There’s a new popular book out this week entitled Once Before Time: a whole story of the universe, by Martin Bojowald, promoting his ideas about “Loop Quantum Cosmology”. It’s a translation of the original German edition, Zuruck vor den Urknall, published last year.
The topic of the book is work by Bojowald on toy models using loop quantum gravity that avoid the Big Bang initial singularity of classical general relativity. For a much shorter version of all this, see his 2008 Scientific American cover story Big Bang or Big Bounce?
There’s a very deep human desire to understand origins and thus to trace the history of the universe back before the earliest periods for which cosmological theory and observations have provided some degree of scientific understanding. Unfortunately this has led in recent years to a flood of over-hyped claims by physicists claiming to have a scientifically viable theory of what happened “Before the Big Bang”. To qualify as legitimate science, such claims need to be backed up by some conventional sort of evidence. This might take the form of experimental predictions, testable either now or in principle in the future. It might also take the form of a highly constrained and beautiful theory whose success in other realms makes a compelling case that it could also explain experimentally inaccessible phenomena. I don’t know of any example of such pre-Big Bang scenarios now being sold to the public that comes even close to having such backing.

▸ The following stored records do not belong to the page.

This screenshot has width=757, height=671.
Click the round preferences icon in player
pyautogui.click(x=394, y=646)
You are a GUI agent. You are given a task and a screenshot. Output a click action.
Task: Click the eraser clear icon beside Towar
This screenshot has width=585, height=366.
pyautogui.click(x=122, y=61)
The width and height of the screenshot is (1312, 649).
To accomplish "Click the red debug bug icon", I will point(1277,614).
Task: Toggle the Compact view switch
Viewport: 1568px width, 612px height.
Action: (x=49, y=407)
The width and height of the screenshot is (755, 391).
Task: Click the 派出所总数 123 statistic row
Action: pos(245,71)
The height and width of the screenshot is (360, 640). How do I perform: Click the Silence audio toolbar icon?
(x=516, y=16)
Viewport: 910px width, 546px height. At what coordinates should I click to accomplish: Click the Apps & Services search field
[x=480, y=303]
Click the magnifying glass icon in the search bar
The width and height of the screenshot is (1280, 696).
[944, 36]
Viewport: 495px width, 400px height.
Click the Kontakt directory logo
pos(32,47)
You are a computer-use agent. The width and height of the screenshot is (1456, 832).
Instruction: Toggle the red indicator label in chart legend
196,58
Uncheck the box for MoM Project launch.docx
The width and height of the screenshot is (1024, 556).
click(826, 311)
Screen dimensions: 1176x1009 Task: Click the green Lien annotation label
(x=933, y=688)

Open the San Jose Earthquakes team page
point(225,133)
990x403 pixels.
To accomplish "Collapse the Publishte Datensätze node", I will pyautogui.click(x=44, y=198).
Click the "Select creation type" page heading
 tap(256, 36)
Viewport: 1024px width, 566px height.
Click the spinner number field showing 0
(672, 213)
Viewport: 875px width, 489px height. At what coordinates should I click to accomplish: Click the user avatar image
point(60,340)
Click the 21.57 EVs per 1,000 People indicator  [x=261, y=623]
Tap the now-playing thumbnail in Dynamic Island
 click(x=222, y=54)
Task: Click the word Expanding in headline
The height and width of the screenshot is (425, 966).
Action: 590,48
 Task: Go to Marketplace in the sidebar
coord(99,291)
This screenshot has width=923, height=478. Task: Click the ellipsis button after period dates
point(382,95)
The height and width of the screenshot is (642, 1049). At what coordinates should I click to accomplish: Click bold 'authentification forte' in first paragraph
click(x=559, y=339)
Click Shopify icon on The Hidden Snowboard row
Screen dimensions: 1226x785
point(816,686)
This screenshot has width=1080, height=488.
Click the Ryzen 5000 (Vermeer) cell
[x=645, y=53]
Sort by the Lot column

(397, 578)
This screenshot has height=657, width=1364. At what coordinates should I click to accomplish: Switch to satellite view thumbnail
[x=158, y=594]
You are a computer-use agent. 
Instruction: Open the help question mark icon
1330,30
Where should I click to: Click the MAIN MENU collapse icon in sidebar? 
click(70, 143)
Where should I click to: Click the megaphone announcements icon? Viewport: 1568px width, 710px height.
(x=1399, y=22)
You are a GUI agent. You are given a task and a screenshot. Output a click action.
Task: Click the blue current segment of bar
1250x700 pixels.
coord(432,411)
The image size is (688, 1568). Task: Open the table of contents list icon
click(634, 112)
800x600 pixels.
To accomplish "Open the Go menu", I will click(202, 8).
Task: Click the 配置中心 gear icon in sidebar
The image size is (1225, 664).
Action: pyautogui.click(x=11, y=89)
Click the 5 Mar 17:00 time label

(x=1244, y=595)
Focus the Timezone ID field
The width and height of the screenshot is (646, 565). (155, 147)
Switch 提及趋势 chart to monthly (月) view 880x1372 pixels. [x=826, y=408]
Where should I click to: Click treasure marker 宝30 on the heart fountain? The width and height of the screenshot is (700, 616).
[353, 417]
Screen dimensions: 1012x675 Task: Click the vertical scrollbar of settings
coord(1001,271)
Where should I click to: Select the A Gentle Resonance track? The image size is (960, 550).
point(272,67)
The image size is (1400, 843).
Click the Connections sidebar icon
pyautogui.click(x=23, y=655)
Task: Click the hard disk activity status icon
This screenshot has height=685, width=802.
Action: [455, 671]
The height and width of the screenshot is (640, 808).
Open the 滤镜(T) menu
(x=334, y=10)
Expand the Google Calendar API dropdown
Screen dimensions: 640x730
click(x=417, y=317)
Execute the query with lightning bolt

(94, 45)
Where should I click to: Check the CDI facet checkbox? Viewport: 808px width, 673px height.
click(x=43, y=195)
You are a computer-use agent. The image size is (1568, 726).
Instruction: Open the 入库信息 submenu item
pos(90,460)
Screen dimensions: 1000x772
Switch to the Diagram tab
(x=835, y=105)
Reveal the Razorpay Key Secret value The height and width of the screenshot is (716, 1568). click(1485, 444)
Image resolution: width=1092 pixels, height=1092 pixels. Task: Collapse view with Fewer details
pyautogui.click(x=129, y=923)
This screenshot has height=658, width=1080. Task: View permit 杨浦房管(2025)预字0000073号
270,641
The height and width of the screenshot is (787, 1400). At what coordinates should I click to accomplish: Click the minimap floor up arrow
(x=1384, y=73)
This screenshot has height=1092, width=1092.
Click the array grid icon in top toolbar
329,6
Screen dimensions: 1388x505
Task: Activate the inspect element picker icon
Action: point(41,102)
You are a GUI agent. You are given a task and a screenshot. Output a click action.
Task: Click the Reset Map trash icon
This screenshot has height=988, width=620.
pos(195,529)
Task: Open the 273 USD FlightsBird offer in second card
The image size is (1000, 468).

The cover of Bojowald’s book tells us about Loop Quantum Cosmology:
Now the theory is poised to formulate hypotheses we can actually test.
I’m no sure exactly what that is supposed to mean, but it appears to be misleading hype, not corresponding to anything actually in the book. The text of the book itself wavers back and forth, sometimes explaining the overwhelming problems one faces if trying to extract some kind of prediction out of the LQC framework and emphasizing how speculative it all is, at other times expressing ungrounded optimism that somehow these problems will be overcome. It ends on an upbeat, hopeful note
Will we ever, with a precision that meets scientific standards, see the shape of the universe before the big bang? The answer to such questions remains open. We have a multitude of indications and mathematical models for what might have happened. A diverse set of results within quantum gravity has revealed different phenomena important for revealing what happened at the big bang. But for a reliable extrapolation, parameters would be required with a precision far out of reach of current measurement accuracies. This does not, however, mean that it is impossible to answer questions about the complete prehistory of the universe. Cosmology as well as theoretical investigations are currently moving forward and will result in unforeseen insights. Among them might well be experimentally confirmed knowledge of the universe before the big bang.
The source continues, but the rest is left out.